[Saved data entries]
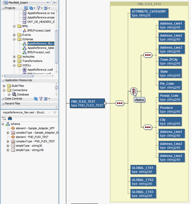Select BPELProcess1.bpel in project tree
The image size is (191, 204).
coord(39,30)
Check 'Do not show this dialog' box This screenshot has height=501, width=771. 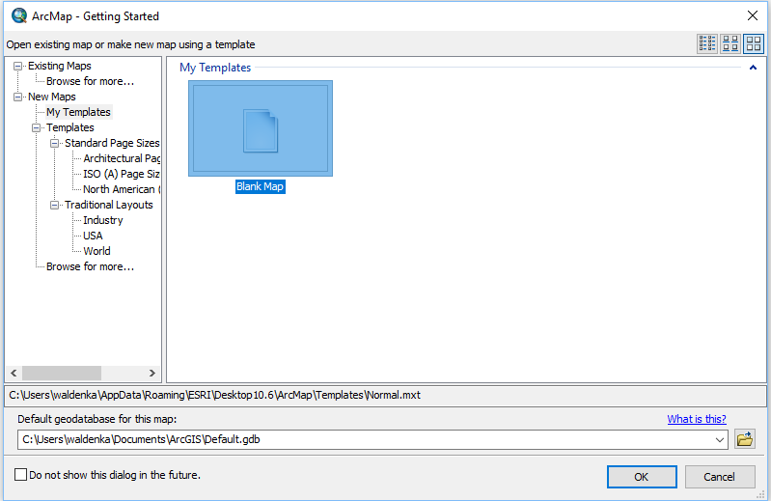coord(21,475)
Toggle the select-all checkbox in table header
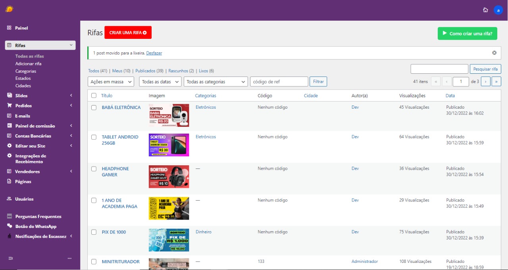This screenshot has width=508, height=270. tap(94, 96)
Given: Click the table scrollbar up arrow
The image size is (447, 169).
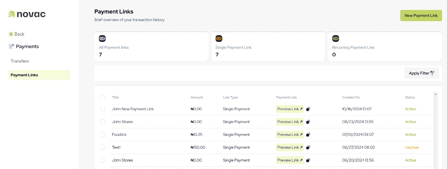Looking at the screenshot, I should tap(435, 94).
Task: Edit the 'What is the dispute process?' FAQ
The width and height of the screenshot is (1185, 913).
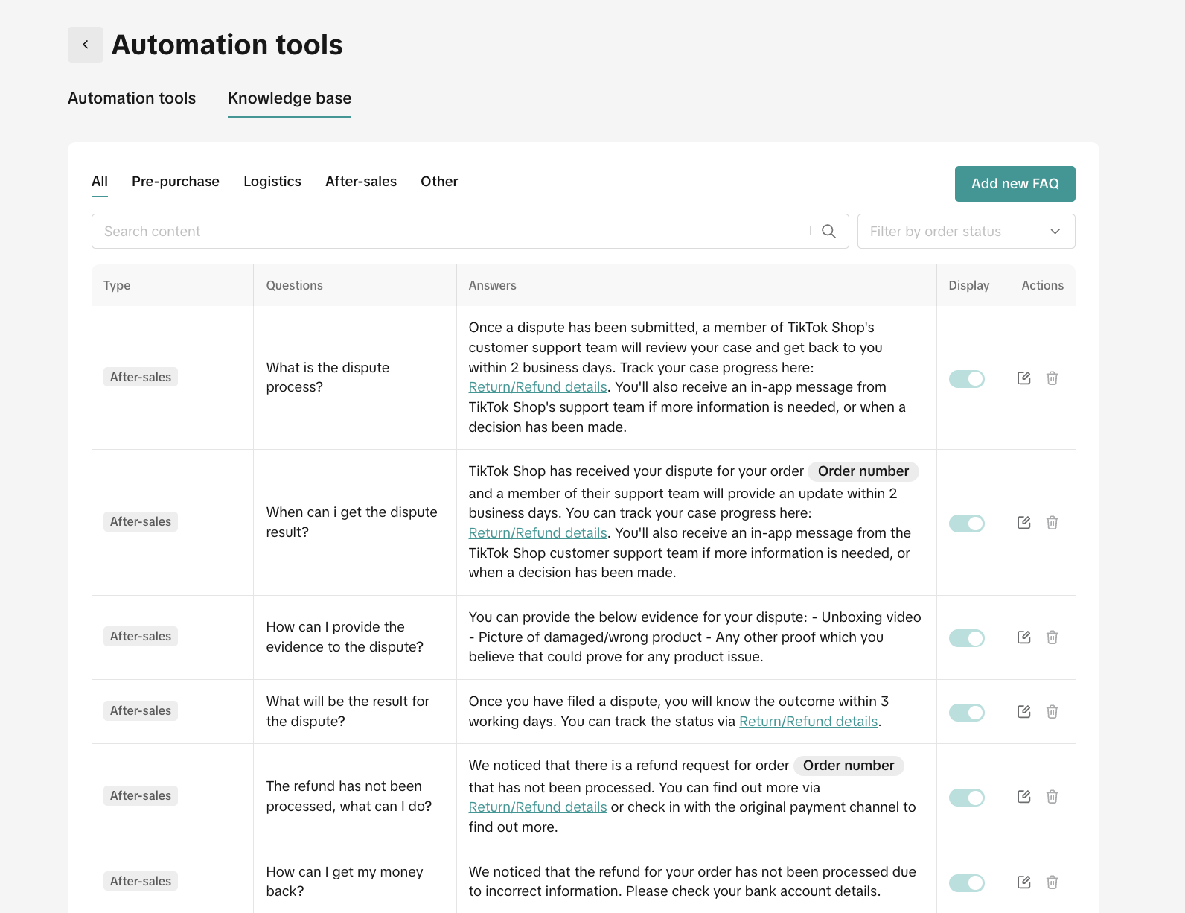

EXERCISE DESCRIPTION = Repeat exactly the lines from the one containing "Task: Edit the" to the last line of the records above, including both, and leave out any pictures.

EXPECTED ANSWER =
Task: Edit the 'What is the dispute process?' FAQ
The width and height of the screenshot is (1185, 913).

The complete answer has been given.